Cureton’s comment occurred after Folger mentioned that some members of her church were thinking of voting for U.S. Sens. Barack Obama and Hillary Clinton.

“It just seems to me that the messages are somehow not reaching the congregations,” Folger said. “Is it the pastors that need to speak more clearly? What’s the answer?”

“I think that’s the case,” Cureton replied. “The pastors need to speak clearly about it. I’ll tell you we are working with the Alliance Defense Fund on a series of sermons this fall for pastors to preach, so that they educate their people on the issues.

“We’re gonna be talking about the value of life, the value of family and the value of freedom,” he continued, “basically talking about abortion and stem-cell research and then also about the gay agenda and then finally about our Christian heritage and how it’s being stripped from every corner of society. And then finally we’re gonna be doing a candidate comparison message that is going to ask pastors to cross the line.”

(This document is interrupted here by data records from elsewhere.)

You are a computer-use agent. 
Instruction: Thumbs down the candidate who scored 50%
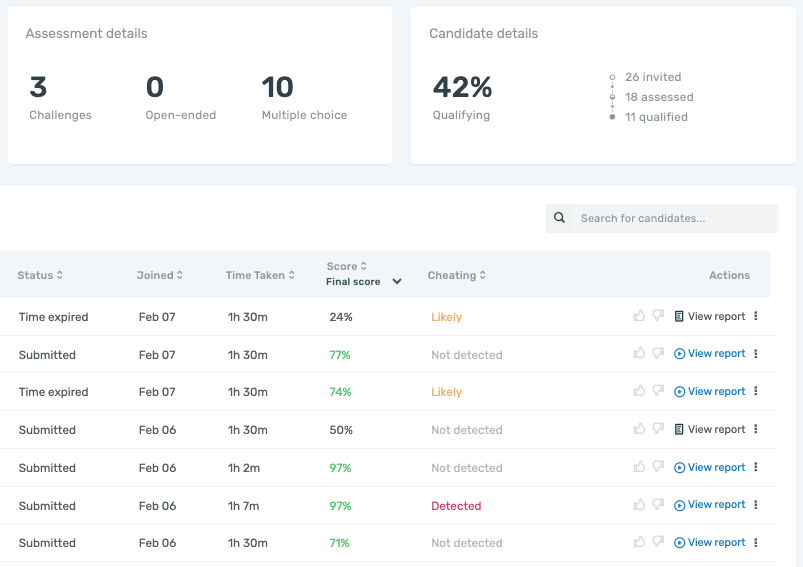click(658, 430)
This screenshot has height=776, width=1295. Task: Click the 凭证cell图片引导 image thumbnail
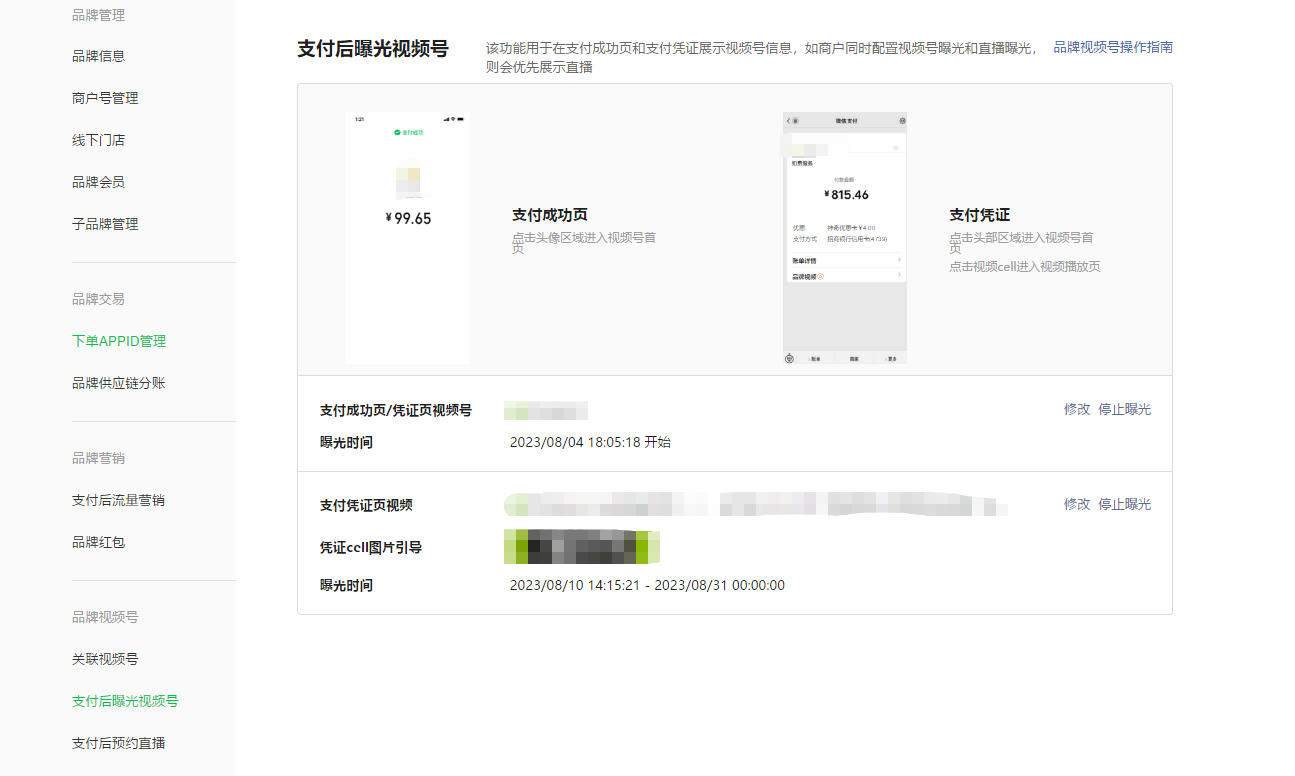pyautogui.click(x=582, y=547)
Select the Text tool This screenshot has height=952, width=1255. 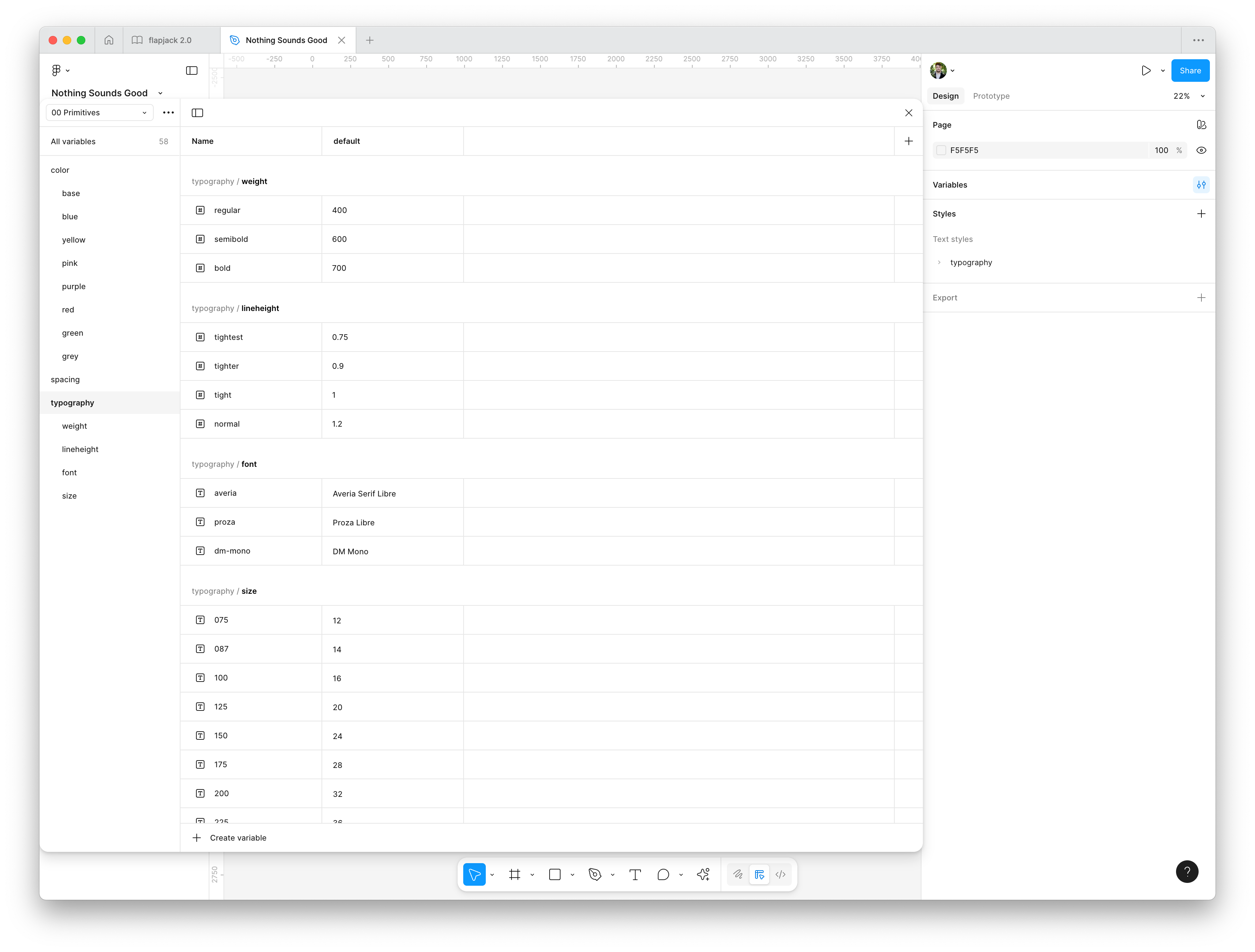click(x=635, y=874)
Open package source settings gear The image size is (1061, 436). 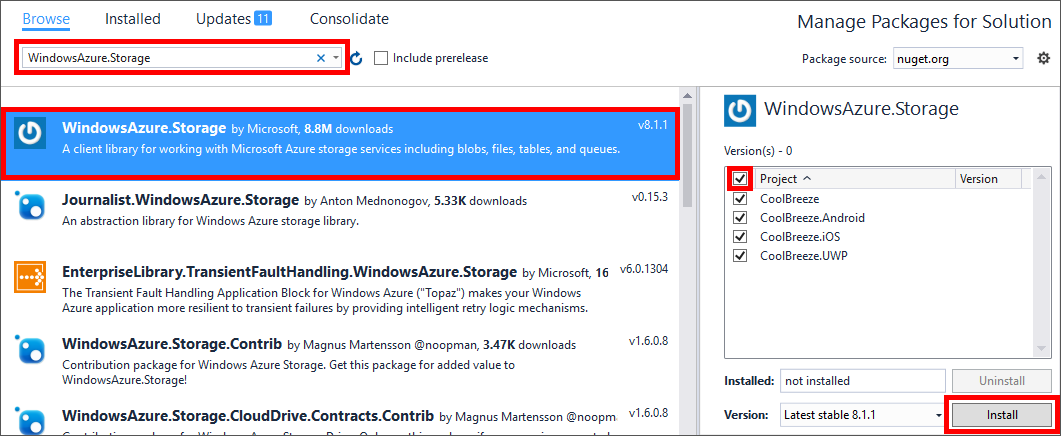tap(1043, 58)
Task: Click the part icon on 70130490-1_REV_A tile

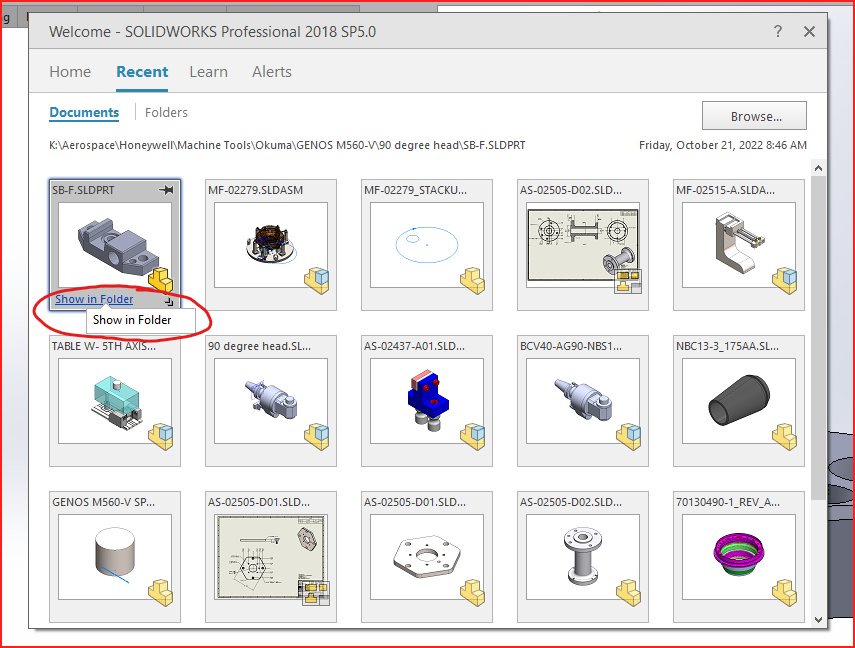Action: coord(785,591)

“Really?” said Folger. “What do you mean ‘cross the line’? You’re going to be suggesting they tell people who to vote for?”

Cureton replied, “We’re going to prompt pastors, and say to them that, you know, we really believe that they need to challenge some of the things, some of the thinking that we have going on in our society, which is that separation of church and state doctrine, that we really need to preach the Bible on these issues and apply them to the things that are going on in the culture today.”

Other organizations have indicated they would like to challenge the IRS regulation. Last year, the Becket Fund for Religious Liberty ran a full-page ad in The Wall Street Journal trumpeting the claims of a minister in the Midwest who insisted he had violated the law and challenging the IRS to act. (The ploy turned out to be a publicity stunt to promote a Becket Fund Web site.)

Americans United says Religious Right groups should not be so eager to get this matter back into the courts because they will likely lose. In May of 2000, the U.S. Court of Appeals for the District of Columbia ruled unanimously that the IRS acted legally when it stripped a New York church of its tax-exempt status for running a 1992 newspaper ad advising people that voting for Bill Clinton was a sin.

The church in the Branch Ministries v. Rossotti case was defended by TV preacher Pat Robertson’s American Center for Law and Justice. The three judges were all Reagan appointees, and the opinion in the case was written by James Buckley, brother of the late conservative icon and pundit William F. Buckley.

Why is the Religious Right so eager to ramp up church-based politicking? One reason may be that the organizations are terrified that their Republican allies will face setbacks in this November’s elections. They see mobilizing the party’s fundamentalist base through churches as crucial to brightening the GOP’s electoral fortunes.

The scheme is already running into stiff opposition from religious leaders who do not want to see America’s pulpits politicized.

J. Brent Walker, executive director of the Baptist Joint Committee for Religious Liberty, told the Associated Press that partisan activity can “compromise the essential calling to spread the Gospel.”

“The church can’t raise a prophetic fist at a candidate or at a party when it’s locked up in a tight bear hug with that candidate or party,” Walker said.

Evangelical leader Os Guinness, who has been involved in a recent effort to mobilize evangelicals and tamp down partisan politics in that community, was also critical.

Guinness told American Prospect blogger Sarah Posner that the ADF’s campaign is “a sign of Christian weakness, not of strength.” He referred to the writings of Alexis de Tocqueville, a Frenchman who noted the power of evangelical churches in pre-Civil War America in his famous tome Democracy in America.

“Pastors did not need to politically engage, because they taught the Bible, and their lay people carried it out in public life…,”Guinness said. “It’s precisely because we have such a weakness of faith integrated with life that you have to call pastors to actually electioneer….Good pastors can preach the entire Bible all the time without any constitutional problem.”
Americans United will monitor the ADF project and report any church whose pastor steps over the line into partisanship.